China’s lockdown frenzy as Beijing Winter Olympics loom will hinder global recovery of supply chains from pandemic disruptions, top economist warns
Supply chain disruptions are being magnified by China’s zero-Covid policy in the run-up to the Beijing Winter Olympics, a leading economist says.
A total of 20 million people are now under strict lockdown, amid fears Omicron could disrupt the Winter Olympics, which are being staged in the Chinese capital from February 4.
Trains and buses from Tianjin to Beijing have been suspended, with citizens ordered not to leave the city unless the need is urgent.
China’s zero-Covid policy “increases the downside risks for improvement in supply chains”, said Katrina Ell, a senior Asia-Pacific economist for Moody’s Analytics. Ell expects the lockdowns to have “important ramifications for inflation, and also central bank policy-making in the next couple of months”.

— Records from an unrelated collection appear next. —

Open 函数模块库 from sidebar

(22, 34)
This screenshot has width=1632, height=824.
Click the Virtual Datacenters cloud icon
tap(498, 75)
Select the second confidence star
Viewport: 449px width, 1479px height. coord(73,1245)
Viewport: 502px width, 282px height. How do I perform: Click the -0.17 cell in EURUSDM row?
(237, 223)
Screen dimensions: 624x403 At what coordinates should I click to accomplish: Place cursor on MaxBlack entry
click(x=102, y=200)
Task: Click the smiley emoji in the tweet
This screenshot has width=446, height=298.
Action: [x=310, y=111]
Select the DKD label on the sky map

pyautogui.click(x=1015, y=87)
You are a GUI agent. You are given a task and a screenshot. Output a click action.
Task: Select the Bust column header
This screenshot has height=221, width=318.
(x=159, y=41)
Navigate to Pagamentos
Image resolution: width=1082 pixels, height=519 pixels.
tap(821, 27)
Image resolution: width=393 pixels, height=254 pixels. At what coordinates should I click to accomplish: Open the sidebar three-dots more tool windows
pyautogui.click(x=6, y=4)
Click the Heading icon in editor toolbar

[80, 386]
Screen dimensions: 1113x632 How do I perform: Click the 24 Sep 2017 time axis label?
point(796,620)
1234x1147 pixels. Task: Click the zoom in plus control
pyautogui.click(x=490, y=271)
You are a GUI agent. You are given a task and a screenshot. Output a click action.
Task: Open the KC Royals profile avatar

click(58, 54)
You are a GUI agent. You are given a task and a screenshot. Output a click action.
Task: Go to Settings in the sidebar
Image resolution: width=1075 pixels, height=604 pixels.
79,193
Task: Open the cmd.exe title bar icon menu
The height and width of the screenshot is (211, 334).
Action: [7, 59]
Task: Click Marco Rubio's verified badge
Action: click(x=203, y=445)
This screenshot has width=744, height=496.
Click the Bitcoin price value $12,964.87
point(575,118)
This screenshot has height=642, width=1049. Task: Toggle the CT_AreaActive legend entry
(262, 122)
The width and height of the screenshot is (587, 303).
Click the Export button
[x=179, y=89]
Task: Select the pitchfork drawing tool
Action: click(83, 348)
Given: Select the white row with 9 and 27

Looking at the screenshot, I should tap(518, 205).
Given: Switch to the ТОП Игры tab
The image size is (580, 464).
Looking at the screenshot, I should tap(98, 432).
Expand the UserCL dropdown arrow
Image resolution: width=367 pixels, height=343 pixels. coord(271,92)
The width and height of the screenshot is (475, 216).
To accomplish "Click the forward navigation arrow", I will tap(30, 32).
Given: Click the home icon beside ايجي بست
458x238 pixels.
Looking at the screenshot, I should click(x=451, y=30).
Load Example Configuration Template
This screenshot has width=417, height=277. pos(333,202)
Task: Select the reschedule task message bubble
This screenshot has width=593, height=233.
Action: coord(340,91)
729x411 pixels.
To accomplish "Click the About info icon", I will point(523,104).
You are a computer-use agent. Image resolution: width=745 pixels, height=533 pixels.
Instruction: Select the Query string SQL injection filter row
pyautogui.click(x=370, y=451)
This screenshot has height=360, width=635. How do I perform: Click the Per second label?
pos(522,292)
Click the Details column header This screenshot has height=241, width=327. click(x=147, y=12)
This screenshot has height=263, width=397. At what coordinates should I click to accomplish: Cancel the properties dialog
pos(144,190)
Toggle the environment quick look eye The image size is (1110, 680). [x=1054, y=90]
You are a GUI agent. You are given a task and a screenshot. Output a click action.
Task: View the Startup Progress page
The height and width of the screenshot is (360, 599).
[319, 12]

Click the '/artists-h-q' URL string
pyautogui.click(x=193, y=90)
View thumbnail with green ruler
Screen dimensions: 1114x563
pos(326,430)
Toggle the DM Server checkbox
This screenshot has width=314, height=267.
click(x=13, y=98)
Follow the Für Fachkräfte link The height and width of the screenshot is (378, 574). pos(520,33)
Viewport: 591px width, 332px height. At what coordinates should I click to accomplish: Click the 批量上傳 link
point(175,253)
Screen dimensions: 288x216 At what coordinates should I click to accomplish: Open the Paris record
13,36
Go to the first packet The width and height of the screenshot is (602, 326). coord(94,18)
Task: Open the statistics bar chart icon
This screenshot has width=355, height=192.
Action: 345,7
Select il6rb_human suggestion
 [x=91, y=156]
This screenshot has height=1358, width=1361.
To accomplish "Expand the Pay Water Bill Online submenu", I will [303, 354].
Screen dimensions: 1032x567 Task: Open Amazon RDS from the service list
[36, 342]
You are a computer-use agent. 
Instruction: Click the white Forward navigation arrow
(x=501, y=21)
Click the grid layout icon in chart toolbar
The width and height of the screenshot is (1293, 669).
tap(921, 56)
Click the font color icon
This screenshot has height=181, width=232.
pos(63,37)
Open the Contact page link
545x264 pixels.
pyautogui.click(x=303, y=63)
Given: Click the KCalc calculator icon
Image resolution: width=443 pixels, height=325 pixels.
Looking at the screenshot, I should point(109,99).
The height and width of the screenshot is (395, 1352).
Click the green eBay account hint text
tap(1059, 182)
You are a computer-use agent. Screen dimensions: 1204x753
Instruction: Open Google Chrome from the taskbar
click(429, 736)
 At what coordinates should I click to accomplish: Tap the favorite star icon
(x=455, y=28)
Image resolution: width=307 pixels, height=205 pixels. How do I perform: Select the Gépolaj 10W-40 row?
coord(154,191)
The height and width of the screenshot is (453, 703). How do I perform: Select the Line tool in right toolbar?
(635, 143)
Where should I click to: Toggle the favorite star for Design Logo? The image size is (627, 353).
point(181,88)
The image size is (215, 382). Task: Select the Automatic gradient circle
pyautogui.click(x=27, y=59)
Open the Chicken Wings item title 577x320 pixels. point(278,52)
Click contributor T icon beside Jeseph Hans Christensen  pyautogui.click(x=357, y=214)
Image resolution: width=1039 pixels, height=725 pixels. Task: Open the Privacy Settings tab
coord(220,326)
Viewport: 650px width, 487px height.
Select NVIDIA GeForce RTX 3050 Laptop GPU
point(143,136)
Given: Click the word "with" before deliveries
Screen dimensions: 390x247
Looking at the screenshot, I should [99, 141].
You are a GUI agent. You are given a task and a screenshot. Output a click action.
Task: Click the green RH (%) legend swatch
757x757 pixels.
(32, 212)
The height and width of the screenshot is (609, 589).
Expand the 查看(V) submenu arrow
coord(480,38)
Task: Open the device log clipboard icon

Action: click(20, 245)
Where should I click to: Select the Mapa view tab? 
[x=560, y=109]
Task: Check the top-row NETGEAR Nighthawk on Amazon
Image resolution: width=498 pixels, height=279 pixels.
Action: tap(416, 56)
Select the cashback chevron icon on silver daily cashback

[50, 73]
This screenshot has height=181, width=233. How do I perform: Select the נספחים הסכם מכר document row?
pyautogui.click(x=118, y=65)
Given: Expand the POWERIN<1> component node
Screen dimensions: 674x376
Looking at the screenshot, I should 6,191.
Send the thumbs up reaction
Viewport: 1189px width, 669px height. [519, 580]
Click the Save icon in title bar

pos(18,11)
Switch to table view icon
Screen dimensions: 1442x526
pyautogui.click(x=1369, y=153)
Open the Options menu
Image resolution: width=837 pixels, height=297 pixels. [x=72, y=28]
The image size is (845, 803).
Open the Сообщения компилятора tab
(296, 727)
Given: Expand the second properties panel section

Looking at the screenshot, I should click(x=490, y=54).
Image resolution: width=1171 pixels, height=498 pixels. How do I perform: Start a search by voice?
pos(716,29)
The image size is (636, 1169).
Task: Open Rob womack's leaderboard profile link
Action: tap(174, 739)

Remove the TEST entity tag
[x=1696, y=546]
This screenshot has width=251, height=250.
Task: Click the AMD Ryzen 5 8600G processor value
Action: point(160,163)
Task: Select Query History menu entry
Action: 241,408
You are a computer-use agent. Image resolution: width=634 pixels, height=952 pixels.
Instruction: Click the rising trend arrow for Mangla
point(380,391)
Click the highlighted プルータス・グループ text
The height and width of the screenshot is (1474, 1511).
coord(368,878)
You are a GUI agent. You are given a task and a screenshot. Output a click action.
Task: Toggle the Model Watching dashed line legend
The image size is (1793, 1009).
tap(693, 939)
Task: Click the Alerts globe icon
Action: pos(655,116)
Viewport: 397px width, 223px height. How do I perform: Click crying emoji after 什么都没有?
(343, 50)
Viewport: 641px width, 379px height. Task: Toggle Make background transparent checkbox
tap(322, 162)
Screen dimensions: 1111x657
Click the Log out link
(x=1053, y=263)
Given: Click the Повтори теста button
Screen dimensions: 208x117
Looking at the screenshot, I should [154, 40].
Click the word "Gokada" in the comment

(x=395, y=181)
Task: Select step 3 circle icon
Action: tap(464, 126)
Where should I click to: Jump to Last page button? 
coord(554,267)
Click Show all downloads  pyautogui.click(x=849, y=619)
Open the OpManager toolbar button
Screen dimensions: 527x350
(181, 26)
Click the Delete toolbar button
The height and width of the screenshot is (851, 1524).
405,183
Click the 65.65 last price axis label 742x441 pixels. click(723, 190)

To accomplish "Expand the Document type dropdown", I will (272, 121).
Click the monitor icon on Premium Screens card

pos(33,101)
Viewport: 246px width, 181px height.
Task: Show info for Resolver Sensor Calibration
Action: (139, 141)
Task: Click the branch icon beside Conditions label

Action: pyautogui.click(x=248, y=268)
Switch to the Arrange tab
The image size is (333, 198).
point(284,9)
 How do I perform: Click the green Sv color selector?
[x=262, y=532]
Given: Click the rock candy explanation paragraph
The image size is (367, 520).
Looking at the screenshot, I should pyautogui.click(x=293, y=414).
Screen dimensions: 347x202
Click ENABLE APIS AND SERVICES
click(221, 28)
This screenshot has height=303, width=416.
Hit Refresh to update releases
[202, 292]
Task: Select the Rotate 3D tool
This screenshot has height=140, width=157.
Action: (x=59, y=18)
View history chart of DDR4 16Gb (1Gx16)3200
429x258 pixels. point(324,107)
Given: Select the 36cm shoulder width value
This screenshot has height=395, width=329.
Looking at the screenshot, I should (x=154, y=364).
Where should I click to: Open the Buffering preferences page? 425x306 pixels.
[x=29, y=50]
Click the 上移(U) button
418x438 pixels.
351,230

Lockdowns see Goldman Sachs cut China economic forecast
Her comments follow Goldman Sachs cutting its 2022 forecast for China’s economic growth to 4.3 percent, down from its previous prediction of 4.8 percent – citing China’s draconian approach to containing the Omicron variant as the reason for its revised target.
The current Beijing lockdown follows similar measures in Anyang, in Henan province, which has a population of 5.5 million. There, just 84 cases of Covid was enough to trigger strict lockdown measures, and it has been a similar story in other cities in China, going back to December 2021.
At the start of January, Yuzhou – with a population of 1.1 million – had its transport system shut down, and all but essential food stores were closed with little notice. In Xi’an, meanwhile, 13 million people were confined to their homes from 23 December, and those restrictions have only recently been relaxed.
Major chipmakers Samsung and Micron warned that the Xi’an lockdown could affect operations at their manufacturing facilities in the city. They fear that any further delays in chip supply will intensify the global chip shortage and affect the timeline for electronics manufacturing.
Ningbo port lockdown sparked supply chain worries
In mid-December the world’s third busiest container port, Ningbo – in the economically vital Zhejiang province – was hit by multiple factory closures and restrictions placed on trucking, following a Covid outbreak.
China’s quarantine rules for pilots are also hampering airfreight schedules. Cathay Pacific alone recently had to isolate more than 100 crew after three pilots tested positive.
Ell noted that although global supply bottlenecks are expected to ease in the early months of this year, China’s zero-Covid policy is increasing disruption, “especially when it shuts down important ports and factories”.
She said: “China’s zero-Covid lockdowns could reignite global supply chain delays. It means the economic recovery will be a bit bumpier, particularly on the consumption side of things.”
On a more positive note, China’s current spate of lockdowns come at a time when the country’s economy last year has been shown to have recovered substantially from the coronavirus pandemic.
China’s Statistics Bureau announced today (January 17) that in 2021, GDP was up by 8.1 percent on 2020, beating Beijing’s 6 percent target. This is partly thanks to its strong exports, but also the low base in 2020, when the country suffered its first quarterly reduction in GDP for decades, due to the pandemic.